**THE PROBLEM**
List every line in the data below that contains the word "radio", matching case exactly.

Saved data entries

========================

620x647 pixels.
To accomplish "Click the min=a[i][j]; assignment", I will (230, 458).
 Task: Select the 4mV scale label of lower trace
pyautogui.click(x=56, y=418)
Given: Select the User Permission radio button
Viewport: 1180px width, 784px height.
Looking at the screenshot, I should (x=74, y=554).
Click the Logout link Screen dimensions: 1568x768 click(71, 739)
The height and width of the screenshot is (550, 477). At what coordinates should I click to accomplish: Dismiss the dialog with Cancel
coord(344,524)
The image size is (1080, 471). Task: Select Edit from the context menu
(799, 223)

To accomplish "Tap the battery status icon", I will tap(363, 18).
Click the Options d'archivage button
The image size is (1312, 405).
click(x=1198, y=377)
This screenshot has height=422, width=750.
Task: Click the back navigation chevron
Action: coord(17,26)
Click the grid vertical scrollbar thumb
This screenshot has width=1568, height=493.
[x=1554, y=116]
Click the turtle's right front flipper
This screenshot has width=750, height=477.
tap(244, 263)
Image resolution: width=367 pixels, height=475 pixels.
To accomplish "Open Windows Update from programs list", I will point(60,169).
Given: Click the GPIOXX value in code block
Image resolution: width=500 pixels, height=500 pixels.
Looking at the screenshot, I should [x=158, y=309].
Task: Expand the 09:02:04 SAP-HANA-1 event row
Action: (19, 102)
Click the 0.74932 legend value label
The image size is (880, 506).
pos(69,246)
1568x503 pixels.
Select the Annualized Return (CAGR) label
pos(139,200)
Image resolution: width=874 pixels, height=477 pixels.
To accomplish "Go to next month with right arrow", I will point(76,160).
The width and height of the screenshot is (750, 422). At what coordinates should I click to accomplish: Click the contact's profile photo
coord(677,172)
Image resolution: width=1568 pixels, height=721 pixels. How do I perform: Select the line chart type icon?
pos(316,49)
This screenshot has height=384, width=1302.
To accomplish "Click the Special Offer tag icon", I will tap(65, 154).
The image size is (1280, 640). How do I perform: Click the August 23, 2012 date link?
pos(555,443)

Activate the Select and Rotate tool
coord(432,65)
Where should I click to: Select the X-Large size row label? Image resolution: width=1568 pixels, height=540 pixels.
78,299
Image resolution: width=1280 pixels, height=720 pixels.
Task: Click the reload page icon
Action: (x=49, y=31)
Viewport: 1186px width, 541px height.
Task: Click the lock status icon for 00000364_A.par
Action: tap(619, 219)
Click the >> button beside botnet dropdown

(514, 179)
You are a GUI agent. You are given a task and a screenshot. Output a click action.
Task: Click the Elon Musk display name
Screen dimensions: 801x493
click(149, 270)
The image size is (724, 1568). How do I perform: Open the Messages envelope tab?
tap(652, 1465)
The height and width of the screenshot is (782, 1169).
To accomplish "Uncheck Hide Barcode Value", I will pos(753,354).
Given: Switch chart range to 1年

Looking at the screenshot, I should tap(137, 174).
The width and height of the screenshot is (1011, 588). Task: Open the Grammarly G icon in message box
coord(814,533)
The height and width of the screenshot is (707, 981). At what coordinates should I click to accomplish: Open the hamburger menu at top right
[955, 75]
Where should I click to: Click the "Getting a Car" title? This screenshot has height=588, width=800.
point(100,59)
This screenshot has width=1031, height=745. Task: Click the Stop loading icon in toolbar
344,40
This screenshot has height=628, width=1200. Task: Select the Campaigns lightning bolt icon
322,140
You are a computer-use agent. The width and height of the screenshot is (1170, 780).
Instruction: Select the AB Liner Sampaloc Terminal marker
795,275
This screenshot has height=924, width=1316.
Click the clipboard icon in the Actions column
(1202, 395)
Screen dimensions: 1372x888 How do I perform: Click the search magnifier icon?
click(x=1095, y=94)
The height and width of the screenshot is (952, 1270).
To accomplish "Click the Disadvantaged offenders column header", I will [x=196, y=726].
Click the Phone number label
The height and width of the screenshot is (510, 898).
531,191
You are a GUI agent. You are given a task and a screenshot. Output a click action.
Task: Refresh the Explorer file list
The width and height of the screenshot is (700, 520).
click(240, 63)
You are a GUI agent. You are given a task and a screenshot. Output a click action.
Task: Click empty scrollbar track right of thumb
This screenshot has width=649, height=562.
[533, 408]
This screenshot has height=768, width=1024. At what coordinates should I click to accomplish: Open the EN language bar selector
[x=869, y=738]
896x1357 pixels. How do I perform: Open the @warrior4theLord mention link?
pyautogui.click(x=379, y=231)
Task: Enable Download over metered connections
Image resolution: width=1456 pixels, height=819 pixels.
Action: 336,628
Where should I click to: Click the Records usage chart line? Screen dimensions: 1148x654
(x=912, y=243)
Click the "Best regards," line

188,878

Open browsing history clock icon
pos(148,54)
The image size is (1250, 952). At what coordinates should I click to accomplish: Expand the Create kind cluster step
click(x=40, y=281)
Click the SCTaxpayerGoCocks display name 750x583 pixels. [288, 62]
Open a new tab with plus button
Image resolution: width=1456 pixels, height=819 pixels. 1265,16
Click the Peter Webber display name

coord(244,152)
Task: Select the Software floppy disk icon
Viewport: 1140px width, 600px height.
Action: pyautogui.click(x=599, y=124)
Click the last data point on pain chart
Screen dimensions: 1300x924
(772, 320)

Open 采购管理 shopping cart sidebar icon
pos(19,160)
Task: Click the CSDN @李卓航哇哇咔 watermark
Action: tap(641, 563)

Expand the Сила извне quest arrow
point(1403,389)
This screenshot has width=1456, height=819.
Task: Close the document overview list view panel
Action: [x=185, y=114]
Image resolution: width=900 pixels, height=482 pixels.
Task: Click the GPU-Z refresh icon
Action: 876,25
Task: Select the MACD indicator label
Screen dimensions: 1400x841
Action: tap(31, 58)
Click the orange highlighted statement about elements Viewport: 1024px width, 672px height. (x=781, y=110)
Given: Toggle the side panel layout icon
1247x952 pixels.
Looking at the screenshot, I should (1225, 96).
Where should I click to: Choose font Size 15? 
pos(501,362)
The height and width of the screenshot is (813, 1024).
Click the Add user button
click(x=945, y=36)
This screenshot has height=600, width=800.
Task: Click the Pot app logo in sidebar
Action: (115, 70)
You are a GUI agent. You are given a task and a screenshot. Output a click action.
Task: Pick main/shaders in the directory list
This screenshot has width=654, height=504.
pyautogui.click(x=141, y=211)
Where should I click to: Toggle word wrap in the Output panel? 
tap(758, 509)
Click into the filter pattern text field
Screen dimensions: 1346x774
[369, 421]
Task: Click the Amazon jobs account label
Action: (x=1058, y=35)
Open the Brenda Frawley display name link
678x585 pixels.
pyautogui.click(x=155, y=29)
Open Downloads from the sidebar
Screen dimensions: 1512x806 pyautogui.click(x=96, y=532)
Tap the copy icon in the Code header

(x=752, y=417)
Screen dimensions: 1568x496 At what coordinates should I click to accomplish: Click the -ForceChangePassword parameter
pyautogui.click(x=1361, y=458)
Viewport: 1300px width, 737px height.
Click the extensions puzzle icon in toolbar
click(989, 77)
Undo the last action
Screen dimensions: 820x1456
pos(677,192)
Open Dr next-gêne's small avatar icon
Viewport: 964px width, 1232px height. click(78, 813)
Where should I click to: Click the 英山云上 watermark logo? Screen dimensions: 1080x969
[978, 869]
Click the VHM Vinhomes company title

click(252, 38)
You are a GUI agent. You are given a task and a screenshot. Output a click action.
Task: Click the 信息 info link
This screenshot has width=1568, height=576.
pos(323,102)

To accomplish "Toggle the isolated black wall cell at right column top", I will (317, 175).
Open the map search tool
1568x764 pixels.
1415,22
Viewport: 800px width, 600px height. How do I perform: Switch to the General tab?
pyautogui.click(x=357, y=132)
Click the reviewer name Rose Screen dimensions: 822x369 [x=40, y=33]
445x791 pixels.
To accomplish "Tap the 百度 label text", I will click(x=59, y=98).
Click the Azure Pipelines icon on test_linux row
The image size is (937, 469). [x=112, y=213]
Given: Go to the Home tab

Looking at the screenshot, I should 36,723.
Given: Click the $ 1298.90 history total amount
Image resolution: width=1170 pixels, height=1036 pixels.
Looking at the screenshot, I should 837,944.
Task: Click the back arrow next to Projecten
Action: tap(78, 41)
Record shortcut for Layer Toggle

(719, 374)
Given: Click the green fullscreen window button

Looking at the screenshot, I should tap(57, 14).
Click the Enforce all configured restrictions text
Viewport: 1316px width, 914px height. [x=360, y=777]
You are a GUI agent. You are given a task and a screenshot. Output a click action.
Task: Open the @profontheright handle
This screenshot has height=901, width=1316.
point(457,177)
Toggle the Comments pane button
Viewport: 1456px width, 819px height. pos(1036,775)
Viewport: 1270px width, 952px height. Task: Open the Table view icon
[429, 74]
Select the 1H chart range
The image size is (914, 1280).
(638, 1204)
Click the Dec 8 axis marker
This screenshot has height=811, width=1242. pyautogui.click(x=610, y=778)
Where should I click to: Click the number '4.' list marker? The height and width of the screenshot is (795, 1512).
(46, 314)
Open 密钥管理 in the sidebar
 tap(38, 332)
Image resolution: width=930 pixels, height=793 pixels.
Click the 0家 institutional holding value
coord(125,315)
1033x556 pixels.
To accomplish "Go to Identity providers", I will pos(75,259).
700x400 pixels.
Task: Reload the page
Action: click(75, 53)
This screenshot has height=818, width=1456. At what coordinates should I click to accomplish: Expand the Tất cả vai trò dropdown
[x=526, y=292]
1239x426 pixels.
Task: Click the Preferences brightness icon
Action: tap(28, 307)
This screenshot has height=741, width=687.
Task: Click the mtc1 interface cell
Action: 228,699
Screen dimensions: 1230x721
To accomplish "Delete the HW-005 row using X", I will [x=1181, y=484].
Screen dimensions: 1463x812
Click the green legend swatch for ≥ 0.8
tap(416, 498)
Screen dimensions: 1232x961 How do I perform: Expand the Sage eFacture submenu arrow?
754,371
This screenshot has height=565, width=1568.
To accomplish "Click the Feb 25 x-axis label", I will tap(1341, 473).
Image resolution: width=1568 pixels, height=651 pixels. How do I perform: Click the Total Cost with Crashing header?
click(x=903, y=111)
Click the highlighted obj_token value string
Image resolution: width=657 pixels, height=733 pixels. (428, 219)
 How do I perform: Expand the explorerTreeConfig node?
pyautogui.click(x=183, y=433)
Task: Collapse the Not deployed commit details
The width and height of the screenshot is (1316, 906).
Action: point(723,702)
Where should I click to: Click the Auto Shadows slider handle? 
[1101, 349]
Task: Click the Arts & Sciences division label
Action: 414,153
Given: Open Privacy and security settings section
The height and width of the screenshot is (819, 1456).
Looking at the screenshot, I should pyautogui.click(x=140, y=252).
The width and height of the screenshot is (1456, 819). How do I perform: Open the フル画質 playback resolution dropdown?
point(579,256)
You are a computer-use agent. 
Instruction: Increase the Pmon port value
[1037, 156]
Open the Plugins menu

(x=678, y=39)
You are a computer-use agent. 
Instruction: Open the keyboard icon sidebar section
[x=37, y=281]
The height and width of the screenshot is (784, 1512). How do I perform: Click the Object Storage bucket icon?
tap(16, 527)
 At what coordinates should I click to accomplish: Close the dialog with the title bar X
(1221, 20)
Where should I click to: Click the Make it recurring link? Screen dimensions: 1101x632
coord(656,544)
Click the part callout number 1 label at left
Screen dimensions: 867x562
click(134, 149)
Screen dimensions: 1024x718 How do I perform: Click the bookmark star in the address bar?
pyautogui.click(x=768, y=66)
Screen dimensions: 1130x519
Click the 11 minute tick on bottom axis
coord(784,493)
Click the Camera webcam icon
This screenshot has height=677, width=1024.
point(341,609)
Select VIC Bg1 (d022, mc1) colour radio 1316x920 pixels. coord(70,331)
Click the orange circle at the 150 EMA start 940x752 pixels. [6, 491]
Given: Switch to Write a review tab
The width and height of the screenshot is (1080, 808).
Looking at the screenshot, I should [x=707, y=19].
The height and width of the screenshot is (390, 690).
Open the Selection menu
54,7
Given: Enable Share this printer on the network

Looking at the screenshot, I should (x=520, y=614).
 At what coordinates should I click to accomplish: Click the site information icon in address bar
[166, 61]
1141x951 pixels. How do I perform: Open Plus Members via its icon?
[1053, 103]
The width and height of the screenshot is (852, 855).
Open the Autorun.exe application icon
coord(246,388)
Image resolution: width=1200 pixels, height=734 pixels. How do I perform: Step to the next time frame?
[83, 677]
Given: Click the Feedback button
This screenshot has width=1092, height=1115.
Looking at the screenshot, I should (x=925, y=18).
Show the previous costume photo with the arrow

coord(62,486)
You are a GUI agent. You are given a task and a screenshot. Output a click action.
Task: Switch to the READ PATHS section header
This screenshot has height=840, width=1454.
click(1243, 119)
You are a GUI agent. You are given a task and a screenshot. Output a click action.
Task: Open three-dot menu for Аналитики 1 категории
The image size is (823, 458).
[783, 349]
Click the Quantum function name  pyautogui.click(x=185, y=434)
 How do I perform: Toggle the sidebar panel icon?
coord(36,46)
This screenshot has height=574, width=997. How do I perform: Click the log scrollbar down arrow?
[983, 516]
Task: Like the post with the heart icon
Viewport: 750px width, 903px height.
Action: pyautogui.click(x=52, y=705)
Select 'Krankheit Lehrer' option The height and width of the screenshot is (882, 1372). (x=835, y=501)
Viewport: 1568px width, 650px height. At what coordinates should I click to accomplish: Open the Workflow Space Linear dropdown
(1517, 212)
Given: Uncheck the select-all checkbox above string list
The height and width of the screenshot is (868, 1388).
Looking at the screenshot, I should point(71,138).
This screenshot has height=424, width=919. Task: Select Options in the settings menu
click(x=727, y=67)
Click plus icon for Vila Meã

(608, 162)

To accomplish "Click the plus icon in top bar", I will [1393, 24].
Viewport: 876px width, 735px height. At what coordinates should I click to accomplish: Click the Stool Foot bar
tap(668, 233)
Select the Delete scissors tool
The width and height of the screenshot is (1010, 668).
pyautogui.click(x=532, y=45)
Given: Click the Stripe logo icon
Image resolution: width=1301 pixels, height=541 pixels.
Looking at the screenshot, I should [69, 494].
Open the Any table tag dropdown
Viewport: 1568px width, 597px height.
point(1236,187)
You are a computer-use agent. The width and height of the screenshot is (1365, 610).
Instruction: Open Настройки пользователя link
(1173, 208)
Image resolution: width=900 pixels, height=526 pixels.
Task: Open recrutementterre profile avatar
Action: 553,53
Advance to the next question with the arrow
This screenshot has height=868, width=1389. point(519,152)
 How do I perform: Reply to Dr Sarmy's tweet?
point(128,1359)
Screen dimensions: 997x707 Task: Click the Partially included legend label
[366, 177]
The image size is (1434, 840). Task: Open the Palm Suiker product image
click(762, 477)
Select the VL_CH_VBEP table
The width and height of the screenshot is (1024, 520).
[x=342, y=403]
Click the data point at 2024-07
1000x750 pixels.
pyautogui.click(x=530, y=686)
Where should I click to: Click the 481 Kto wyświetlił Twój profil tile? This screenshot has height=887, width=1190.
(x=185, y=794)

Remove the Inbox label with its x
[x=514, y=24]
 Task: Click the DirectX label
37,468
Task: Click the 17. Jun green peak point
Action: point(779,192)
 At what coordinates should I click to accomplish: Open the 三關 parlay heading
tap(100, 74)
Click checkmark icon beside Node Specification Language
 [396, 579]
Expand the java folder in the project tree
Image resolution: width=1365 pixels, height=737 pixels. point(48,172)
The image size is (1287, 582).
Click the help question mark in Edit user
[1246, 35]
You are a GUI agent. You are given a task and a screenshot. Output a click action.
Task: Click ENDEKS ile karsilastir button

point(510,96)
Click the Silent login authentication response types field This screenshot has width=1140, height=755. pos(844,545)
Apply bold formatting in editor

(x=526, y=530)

========================

**EXPECTED ANSWER**
Given: Select the User Permission radio button
Select VIC Bg1 (d022, mc1) colour radio 1316x920 pixels. coord(70,331)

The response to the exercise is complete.